Male sins such as promiscuity, abuse, etc. are unequivocally denounced as wrong, as well they should be. But when discussing female sins, to the extent that he discusses them at all, Hiestand mostly says that they are bad for the women themselves rather than being morally wrong. He cites the atheist feminist Louise Perry, not the Bible or any Christian source, in support of this view. Perry argues that the problem with the Sexual Revolution is not that it goes against God’s law, but that it produces bad results for women. She wants to retain what works for women while modifying what doesn’t work for women (in her opinion at least). Hiestand says, “Perry contends, despite the widespread availability of contraception, and the legalization of abortion, the sexual revolution has been—on the whole—a disaster for women.”

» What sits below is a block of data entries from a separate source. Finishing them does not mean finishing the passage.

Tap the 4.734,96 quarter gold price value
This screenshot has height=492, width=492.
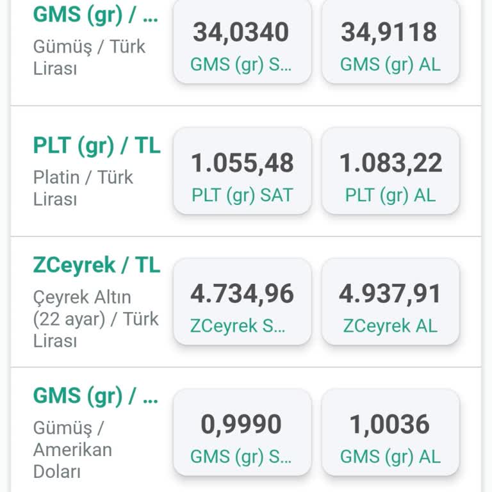coord(242,294)
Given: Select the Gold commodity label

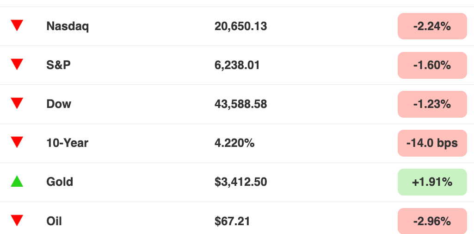Looking at the screenshot, I should coord(60,182).
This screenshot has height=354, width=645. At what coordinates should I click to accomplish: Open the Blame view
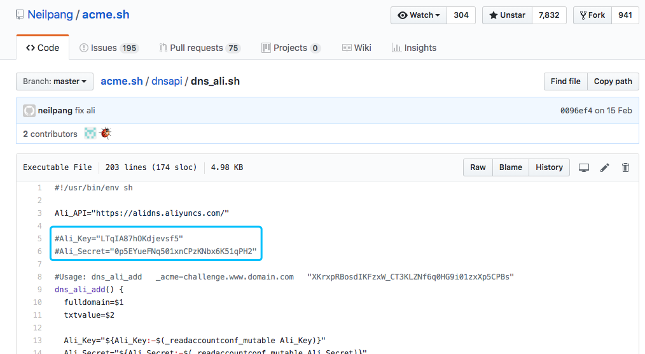pos(510,167)
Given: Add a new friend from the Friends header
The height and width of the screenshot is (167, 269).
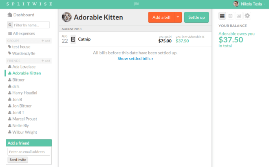Looking at the screenshot, I should pos(46,61).
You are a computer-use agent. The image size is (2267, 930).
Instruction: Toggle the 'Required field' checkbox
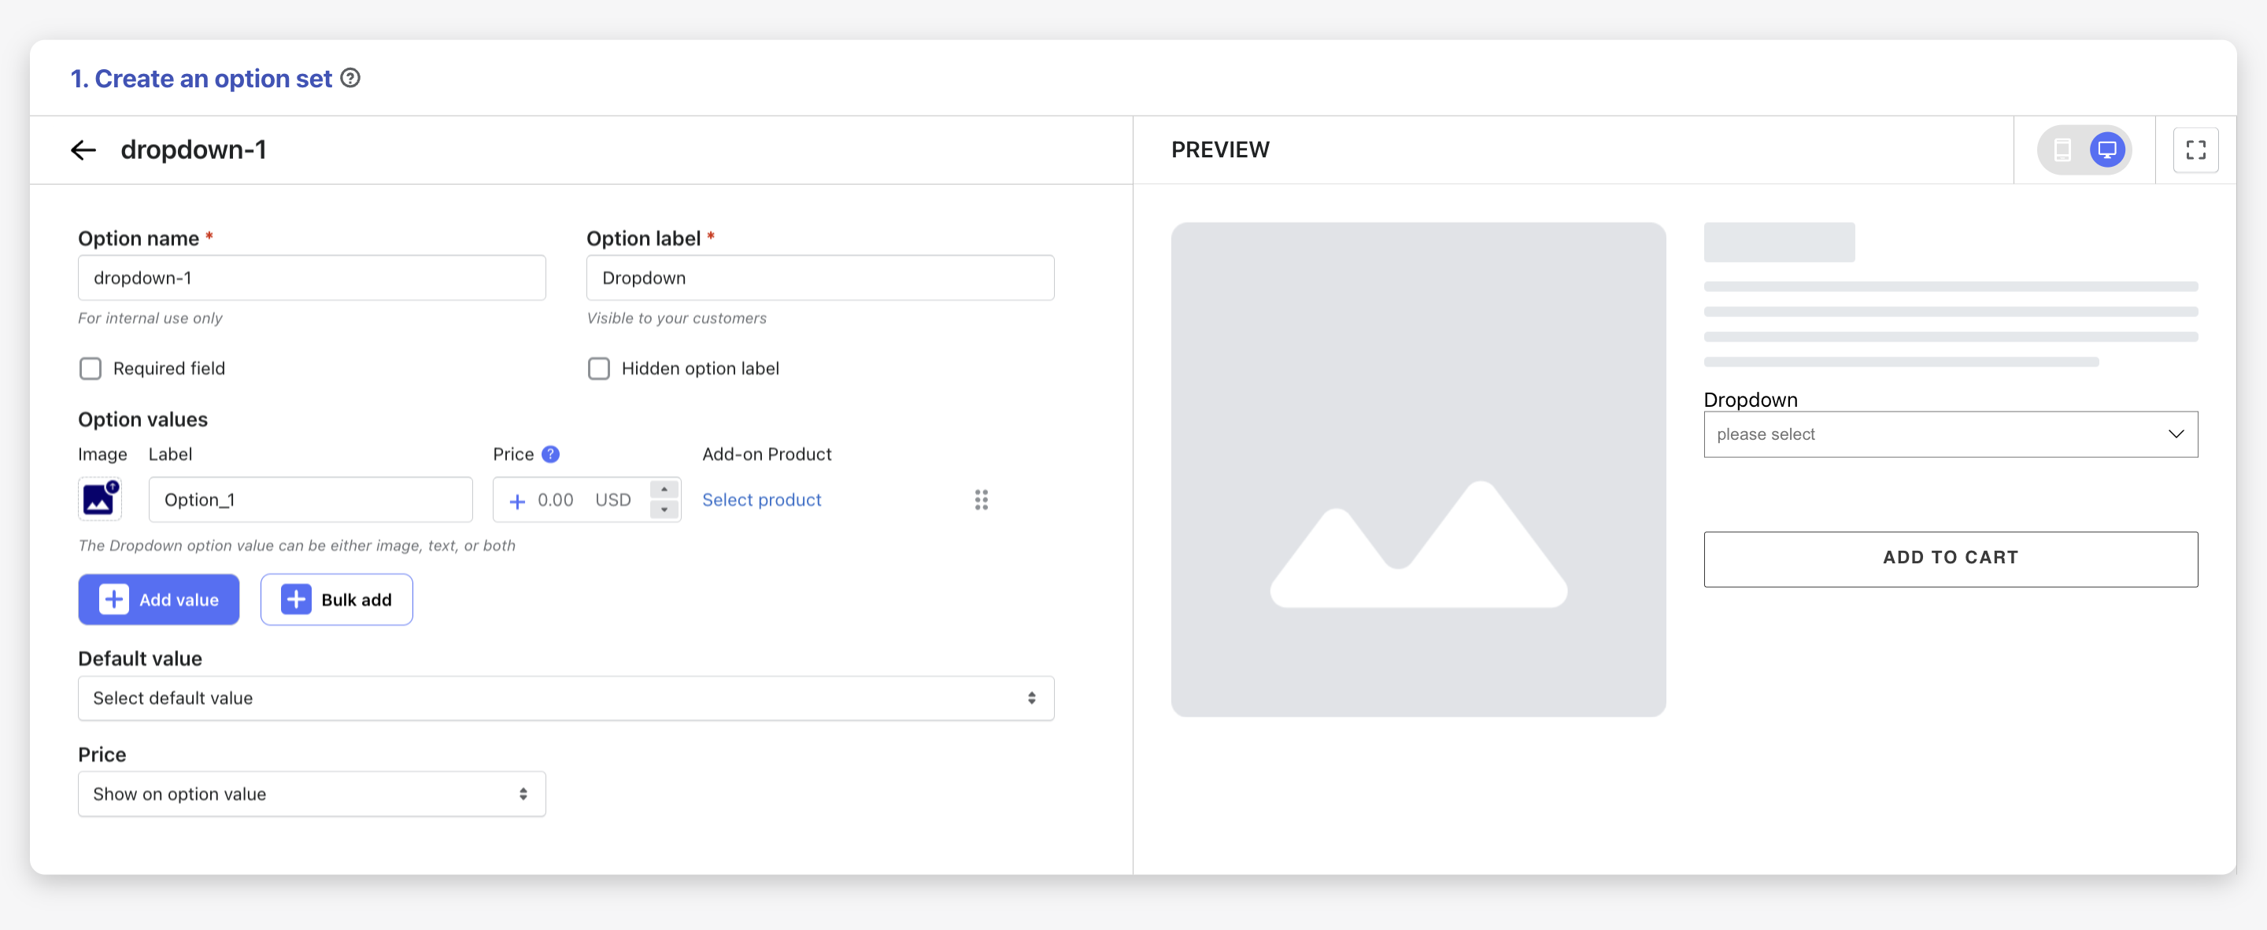(x=90, y=367)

By invoking this argument, Hiestand in effect argues that women who, for example, sleep around just like the guys do are suffering from a sort of false consciousness. They were deceived by secular ideologies that misled them into thinking this was the path to flourishing. This is similar to how most anti-abortion groups talk about that issue. The National Right to Life’s official position is that women as well as babies are victims of abortion, for example.
This pattern is again common in evangelicalism on a broad scale. Sins which the world condemns, such as racism or abuse, are treated extremely harshly, and are seen as justifying extraordinary efforts and procedures to root out of the church. Sins which the world affirms, by contrast, are treated as mere therapeutic issues. In fact, you’ll sometimes hear “laments” about how the church has been an unwelcoming place for those who’ve committed those particular sins.
I am not the first person to note some of these patterns. In his book The Death of Christian Britain, British academic Callum Brown noted that around the turn of the 19th century there was a shift in which piety began to be viewed as a female rather than male characteristic. He surveyed the evangelical literature of the 19th century, finding that it tended to portray women as naturally virtuous, even not really fallen, whereas men are the source of evil and the leading threat to women. He writes:
In evangelical stories about piety, women appeared throughout as good but not always converted; men, by contrast, almost always appeared as in a perilous sinful state until near the end. Men were the problem, given manifold temptations: drink (nearly always), gambling (increasingly after 1890), and ‘rough’ in overall cultural terms. They lived dissipated lives which caused suffering and ruination to mothers, wives, and children. Nowhere did evangelical literature have such a powerful influence in the public domain, including in ‘secular’ fiction, as in its demonization of men.
Callum also writes, “A large proportion of evangelical stories of men centered on the destruction of families by male evils.” This is similar to Hiestand’s view in which male vice is the fundamental problem, which Christianity restrains. Women are not materially sinners, only victims. Women are to be elevated to a paramount position within the family.
Hiestand’s rhetoric is thus not new or unique to him. It’s a contemporary version of a longstanding approach, and reflective of how other evangelicals talk on gender and other subjects in the world today.